#### Task to carry out
Every line from the one containing "Where should I" through the end of the listing below must be given again exactly, and nothing else; exclude pictures.
[Given data — start]
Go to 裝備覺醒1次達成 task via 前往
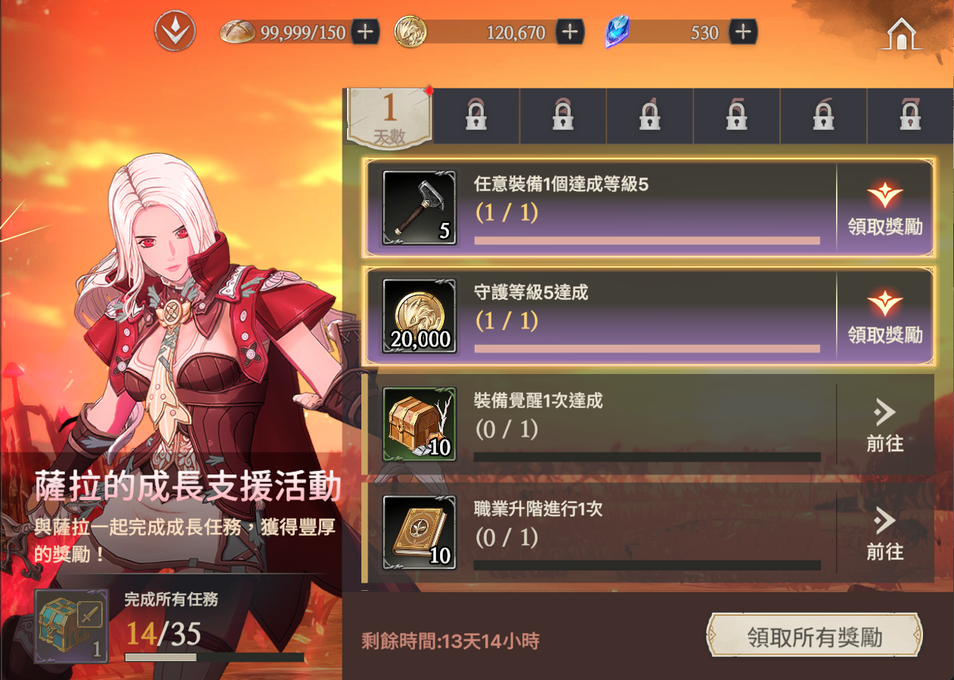[x=885, y=425]
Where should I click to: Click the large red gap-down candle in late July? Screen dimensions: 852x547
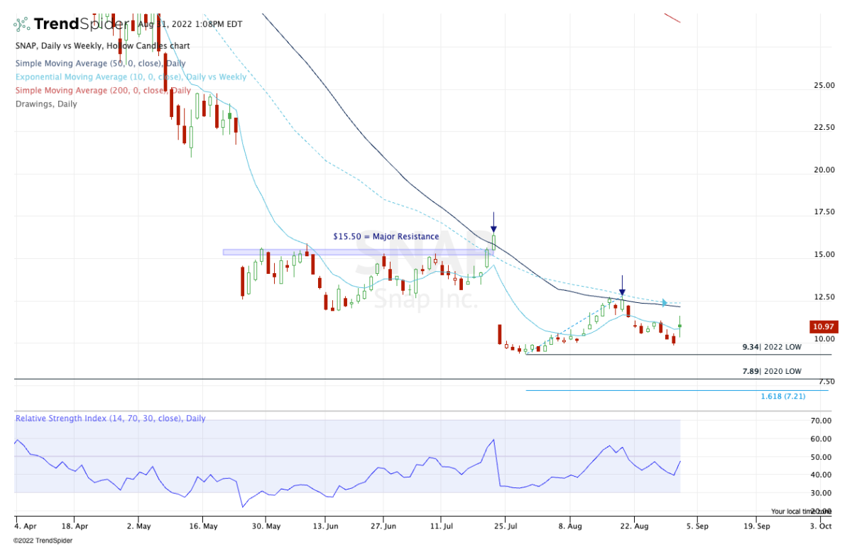(x=500, y=333)
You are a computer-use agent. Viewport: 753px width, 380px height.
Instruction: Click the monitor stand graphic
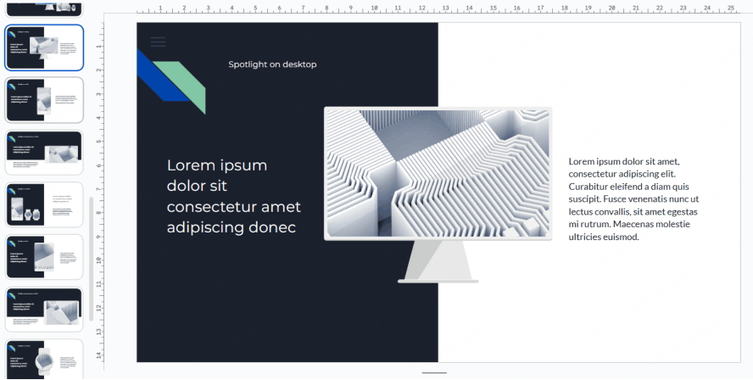coord(438,263)
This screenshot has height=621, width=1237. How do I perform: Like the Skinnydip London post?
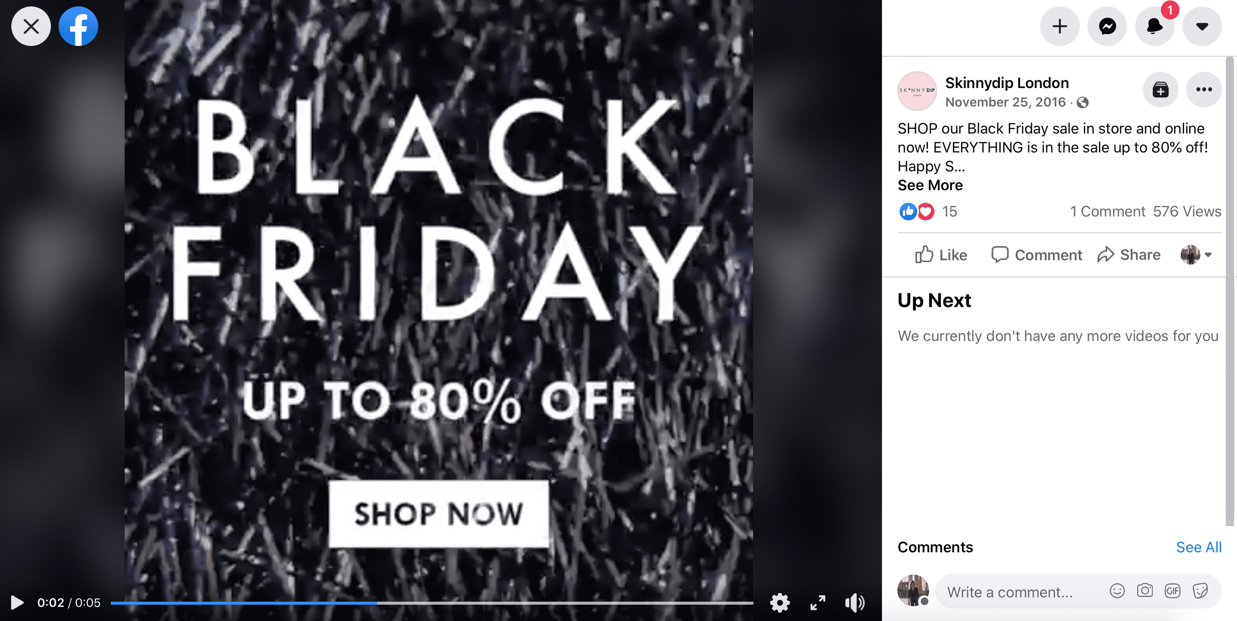click(x=941, y=255)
[Given data — finish]
#### Exercise response
Where should I click to: Click the large red gap-down candle in late July? Screen dimensions: 852x547
(x=500, y=333)
You are a computer-use agent. Viewport: 753px width, 380px height.
Instruction: Click the monitor stand graphic
coord(438,263)
This screenshot has height=621, width=1237. How do I perform: Like the Skinnydip London post?
click(x=941, y=255)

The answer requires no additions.